Stépan Trophimovitch prit la main de Barbara Pétrovna, la porta à ses yeux, puis, dans un accès d’attendrissement maladif, commença à pleurer et à sangloter.

— Allons, calme-toi, calme-toi, allons, mon cher, allons, batuchka ! Ah ! mon Dieu, mais calmez-vous donc ! cria avec colère la générale. — Oh ! bourreau, mon éternel bourreau !

— Chère, balbutia enfin Stépan Trophimovitch en s’adressant à Sophie Matvievna, — restez-là, chère, j’ai quelque chose à dire ici…

Sophie Matvievna se retira aussitôt.

Chérie… chérie… fit il d’une voix haletante.

— Ne parlez pas maintenant, Stépan Trophimovitch, attendez un peu, reposez-vous auparavant. Voici de l’eau. Mais attendez donc !

Barbara Pétrovna se rassit sur la chaise. Le malade lui serrait la main avec force. Pendant longtemps elle l’empêcha de parler. Il se mit à baiser la main de la générale tandis que celle-ci, les lèvres serrées, regardait dans le coin.

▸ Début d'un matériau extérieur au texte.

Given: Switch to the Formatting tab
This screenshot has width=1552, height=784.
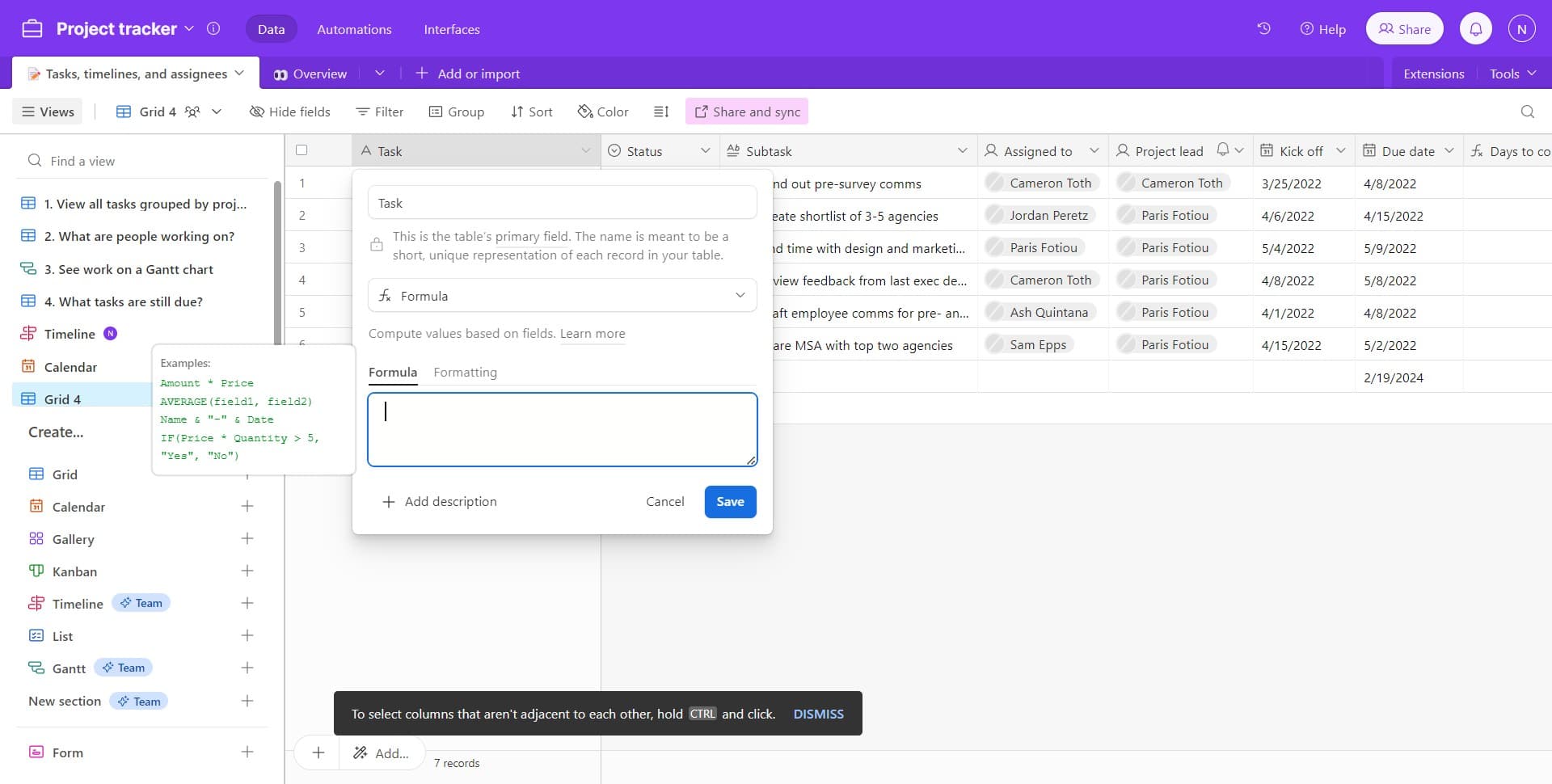Looking at the screenshot, I should click(465, 373).
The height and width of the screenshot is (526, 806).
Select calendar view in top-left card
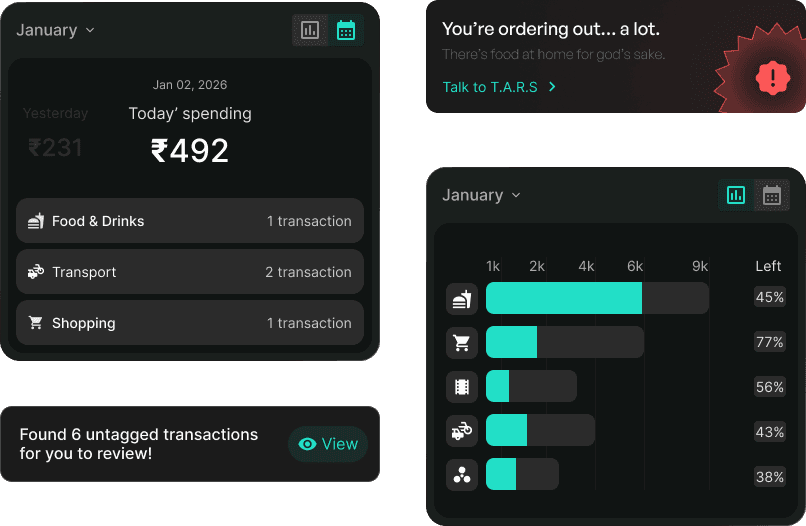click(346, 30)
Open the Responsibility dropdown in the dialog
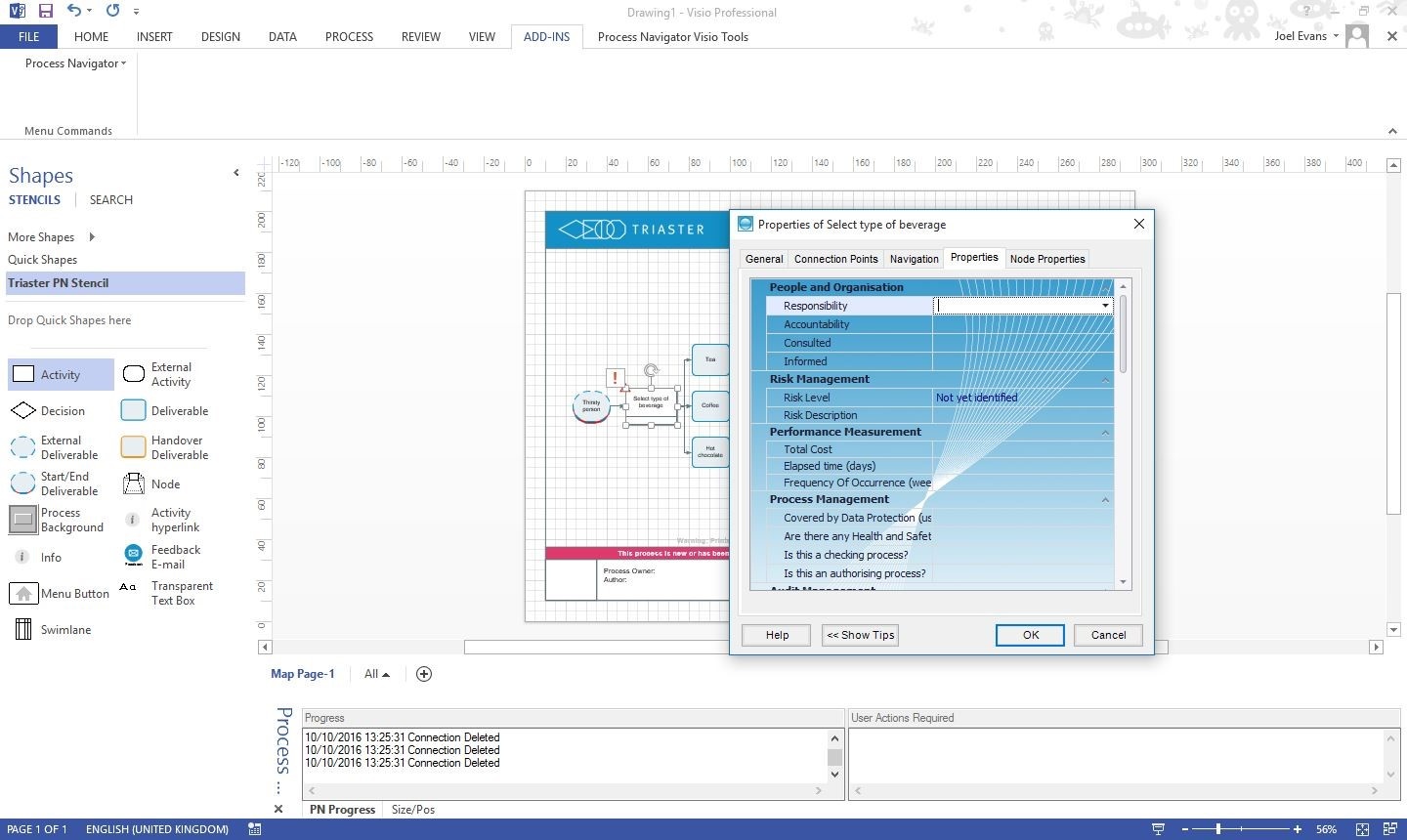 (x=1104, y=305)
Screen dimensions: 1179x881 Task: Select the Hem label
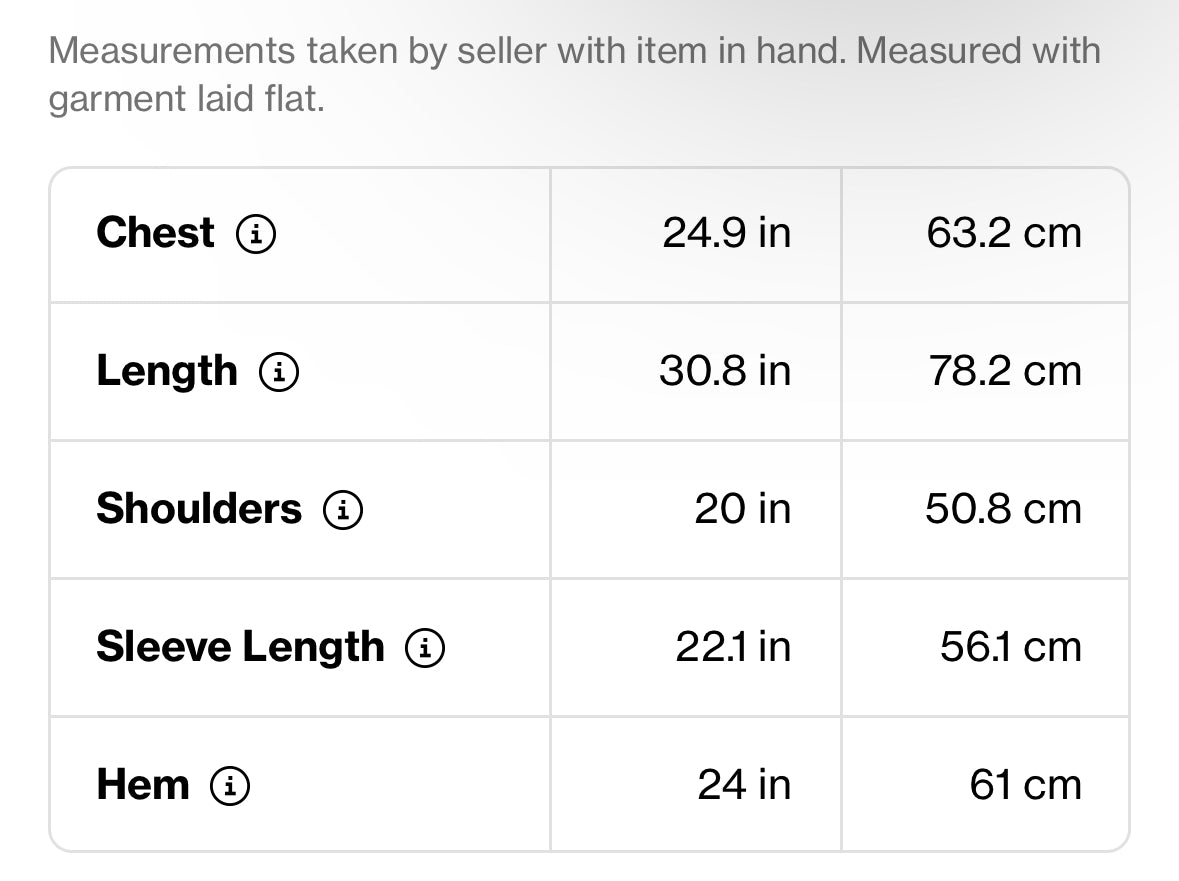143,785
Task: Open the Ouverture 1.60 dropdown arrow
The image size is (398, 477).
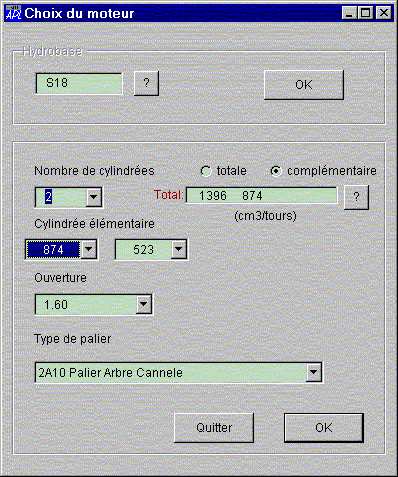Action: [144, 304]
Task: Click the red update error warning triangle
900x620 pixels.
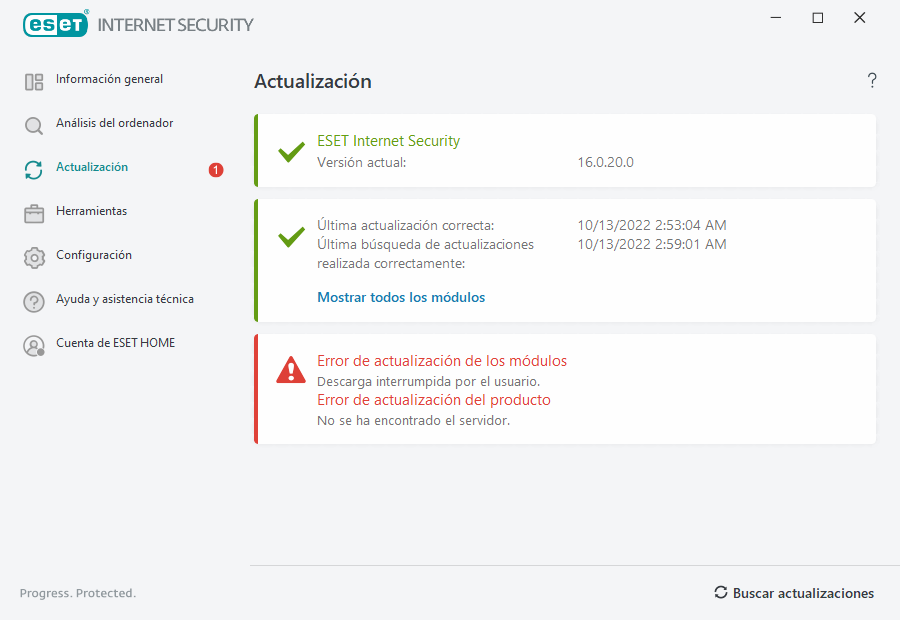Action: (x=290, y=370)
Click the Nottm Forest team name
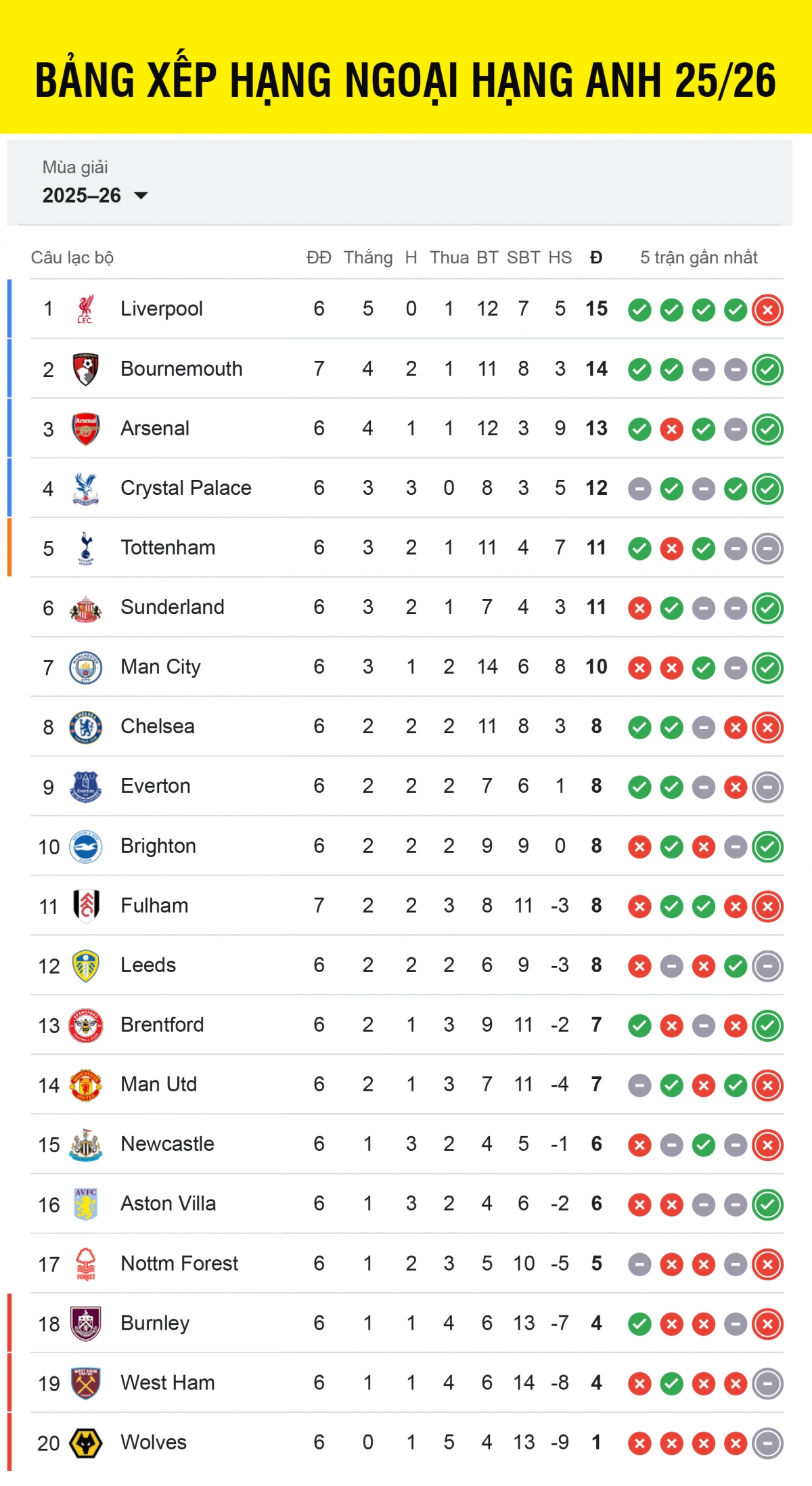Image resolution: width=812 pixels, height=1486 pixels. 179,1263
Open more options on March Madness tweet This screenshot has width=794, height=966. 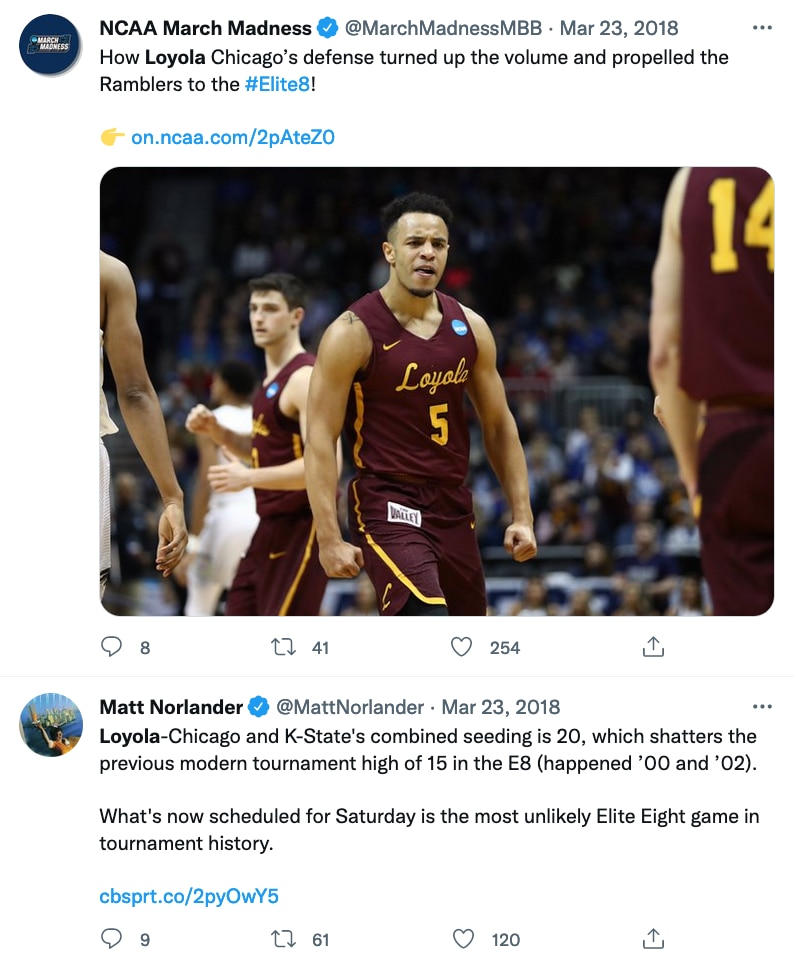[762, 28]
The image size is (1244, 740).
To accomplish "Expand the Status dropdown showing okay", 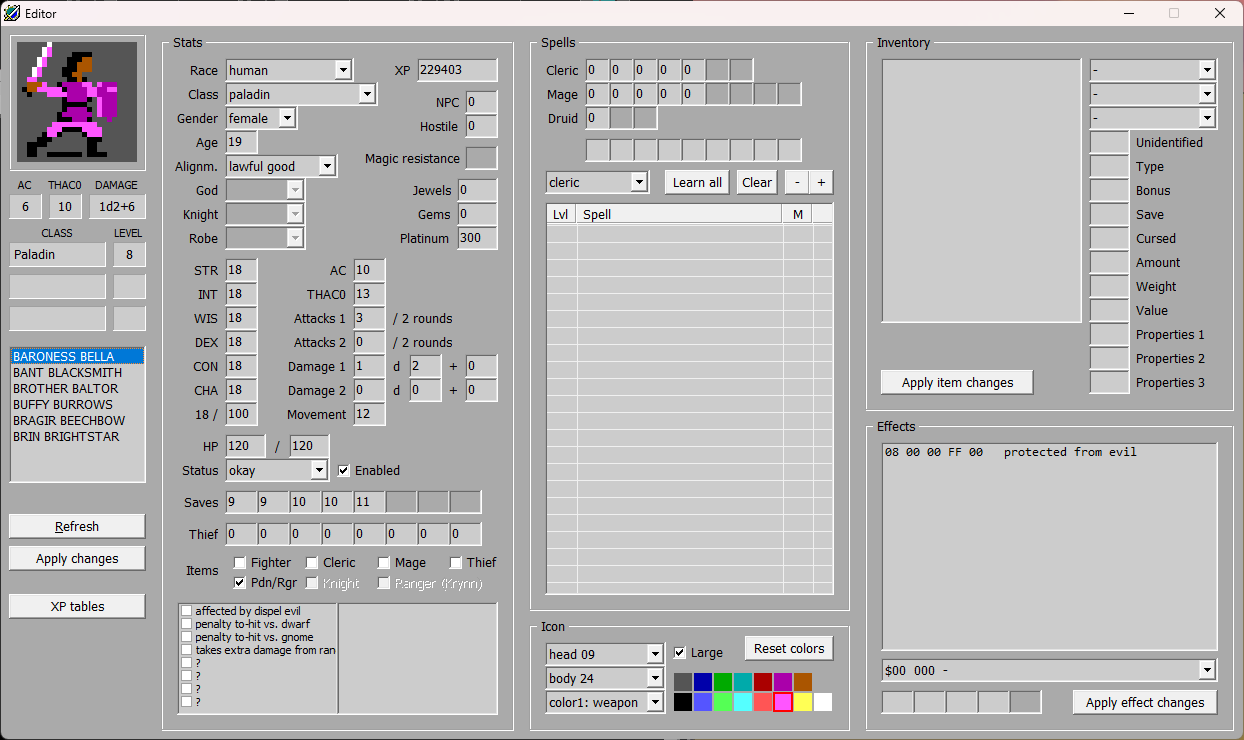I will [277, 470].
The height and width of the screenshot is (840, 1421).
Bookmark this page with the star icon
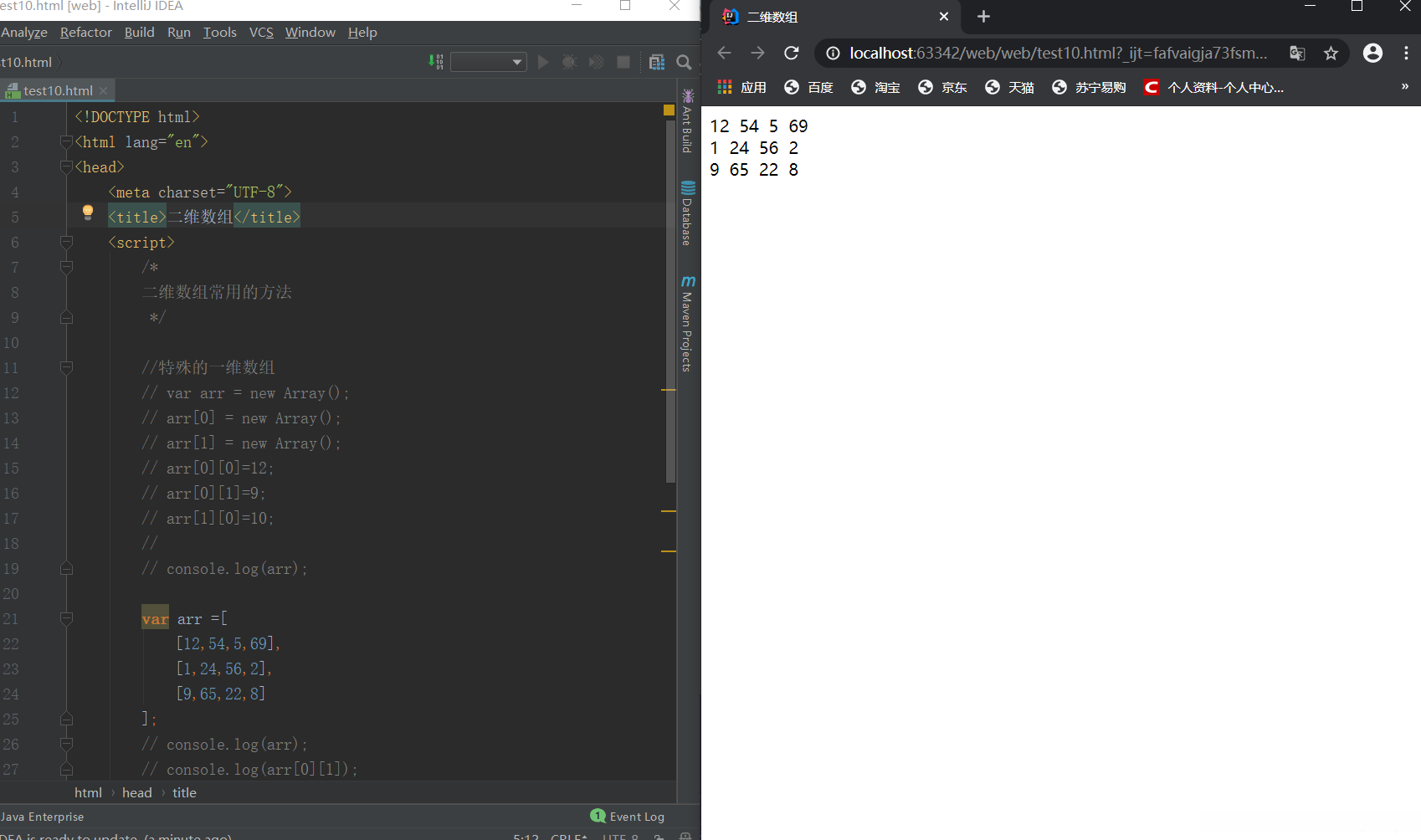coord(1331,54)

Je vous aimais ! laissa-t-il échapper à la fin. Jamais encore Barbara Pétrovna ne l’avait entendu proférer une telle parole.

— Hum, grommela-t-elle.

Je vous aimais toute ma vie… vingt ans !

Elle se taisait toujours. Deux minutes, trois minutes s’écoulèrent ainsi.

— Et comme il s’était fait beau pour Dacha, comme il s’était parfumé !… dit-elle tout à coup d’une voix sourde mais menaçante, qui stupéfia Stépan Trophimovitch.